In order to effectively determine how warm the ground is, soil temperatures are taken at depths of 4 inches and 8 inches. The Illinois State Water Survey's Water and Atmospheric Resources Monitoring program, or WARM, releases the resulting data hourly every day on the WARM website.

According to WARM data taken from November 2011 through January 2012:

  • The median 4-inch soil temperature for the state of Illinois was 38.0 degrees. This is 4.7 degrees higher than in the same period last year.

  • The median 4-inch soil temperature in central Illinois it was 36.7 degrees, also higher than last winter.

By March 4, the soil temperature in Logan County approached nearly 40 degrees, with that number expected to only continue to climb. As a result, the anticipation is that farmers in Logan County may decide to plant their crops a little early this year.

"It depends on the temperature and how much rain we get," said Mark Luken, a farmer and employee at Lincoln Ag Center.

Typically, the planting of crops occurs in Logan County in April, between the 10th and the 13th of the month.

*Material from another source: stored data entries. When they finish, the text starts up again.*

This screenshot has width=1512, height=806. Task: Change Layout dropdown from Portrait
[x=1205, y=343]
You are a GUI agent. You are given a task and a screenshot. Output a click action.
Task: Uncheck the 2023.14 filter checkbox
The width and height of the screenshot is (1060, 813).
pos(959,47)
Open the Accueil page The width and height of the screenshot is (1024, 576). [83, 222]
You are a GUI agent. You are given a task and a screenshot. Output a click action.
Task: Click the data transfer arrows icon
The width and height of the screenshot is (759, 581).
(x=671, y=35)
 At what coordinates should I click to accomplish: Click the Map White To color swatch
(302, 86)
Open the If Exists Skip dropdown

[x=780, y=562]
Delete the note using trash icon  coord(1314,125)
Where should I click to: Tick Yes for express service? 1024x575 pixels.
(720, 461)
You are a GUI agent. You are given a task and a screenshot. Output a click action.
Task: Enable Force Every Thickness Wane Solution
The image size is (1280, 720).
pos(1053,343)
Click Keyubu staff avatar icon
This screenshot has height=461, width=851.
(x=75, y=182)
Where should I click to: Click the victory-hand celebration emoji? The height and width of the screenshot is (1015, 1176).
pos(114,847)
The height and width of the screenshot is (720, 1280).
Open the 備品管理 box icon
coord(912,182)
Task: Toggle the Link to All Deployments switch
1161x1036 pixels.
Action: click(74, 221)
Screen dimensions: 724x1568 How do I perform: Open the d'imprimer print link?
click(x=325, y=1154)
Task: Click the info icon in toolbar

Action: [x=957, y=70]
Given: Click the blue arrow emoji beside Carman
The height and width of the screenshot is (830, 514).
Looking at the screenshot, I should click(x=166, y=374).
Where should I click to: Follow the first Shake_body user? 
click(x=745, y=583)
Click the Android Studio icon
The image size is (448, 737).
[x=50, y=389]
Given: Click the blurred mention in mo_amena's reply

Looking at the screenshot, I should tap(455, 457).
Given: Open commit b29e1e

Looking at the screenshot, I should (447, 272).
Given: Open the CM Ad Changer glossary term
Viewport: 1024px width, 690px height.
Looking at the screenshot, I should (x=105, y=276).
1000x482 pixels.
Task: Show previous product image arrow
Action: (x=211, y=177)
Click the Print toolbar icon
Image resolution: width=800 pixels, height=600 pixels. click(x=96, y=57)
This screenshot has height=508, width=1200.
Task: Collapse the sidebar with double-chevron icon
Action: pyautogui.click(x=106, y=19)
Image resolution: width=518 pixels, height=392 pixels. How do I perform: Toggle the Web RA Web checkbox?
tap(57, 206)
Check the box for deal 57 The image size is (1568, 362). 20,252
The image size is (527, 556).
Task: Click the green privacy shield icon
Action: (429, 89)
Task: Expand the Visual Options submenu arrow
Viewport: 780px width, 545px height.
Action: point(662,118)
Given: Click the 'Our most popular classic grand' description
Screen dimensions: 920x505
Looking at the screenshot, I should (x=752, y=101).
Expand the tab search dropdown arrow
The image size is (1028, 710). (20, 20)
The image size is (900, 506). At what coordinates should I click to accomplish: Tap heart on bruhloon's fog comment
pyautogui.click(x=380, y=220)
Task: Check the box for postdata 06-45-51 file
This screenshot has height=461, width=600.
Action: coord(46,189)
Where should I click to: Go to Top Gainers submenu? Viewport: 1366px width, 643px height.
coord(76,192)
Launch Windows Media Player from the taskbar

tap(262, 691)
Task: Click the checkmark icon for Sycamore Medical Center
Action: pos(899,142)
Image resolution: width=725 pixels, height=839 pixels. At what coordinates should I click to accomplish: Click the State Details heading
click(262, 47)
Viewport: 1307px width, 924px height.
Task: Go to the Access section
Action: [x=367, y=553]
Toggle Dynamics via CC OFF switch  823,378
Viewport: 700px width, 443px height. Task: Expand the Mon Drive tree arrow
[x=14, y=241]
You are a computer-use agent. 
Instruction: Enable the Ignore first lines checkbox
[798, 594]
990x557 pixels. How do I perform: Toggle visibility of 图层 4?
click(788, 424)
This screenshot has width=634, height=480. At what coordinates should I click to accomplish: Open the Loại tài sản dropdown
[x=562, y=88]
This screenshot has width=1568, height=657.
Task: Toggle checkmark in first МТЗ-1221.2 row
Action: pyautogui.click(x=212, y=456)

Corn, for example, requires a temperature of 50 degrees to grow properly, and the average April weather is optimal for such planting.

"But under warmer conditions, there may be farmers planting corn in the first week of April," says Luken.

Planting early may allow for a greater potential yield of crops, but taking advantage of the warmer soil comes with its own risks as well.

If Logan County is hit with a large amount of rain early in the spring, the presence of standing water may present problems. If the soil is overly saturated, germinated seeds may not get enough oxygen to continue growing. Furthermore, if the water is the result of melting snow from a sudden cold snap, the seeds may die due to chilling injury.

If enough water is present, it may even affect the fertilizers and pesticides that are applied to crops when they are planted. Too much rain could wash leached fertilizer. Fertilizer being washed away is not as potentially devastating as the removal of pesticides, however.

The warm winter is expected to bring an early return of insects and other pests.

"Warmer temperatures could possibly result in greater insect pressure on the crops," says Luken.
The number of pests that could be seen this spring will already be higher than normal, as the cold temperatures that drive pests underground or away from the area have not been as prevalent.
The same as with fertilizer, if the pesticides and herbicides are washed away, the crops will be in greater danger of damage.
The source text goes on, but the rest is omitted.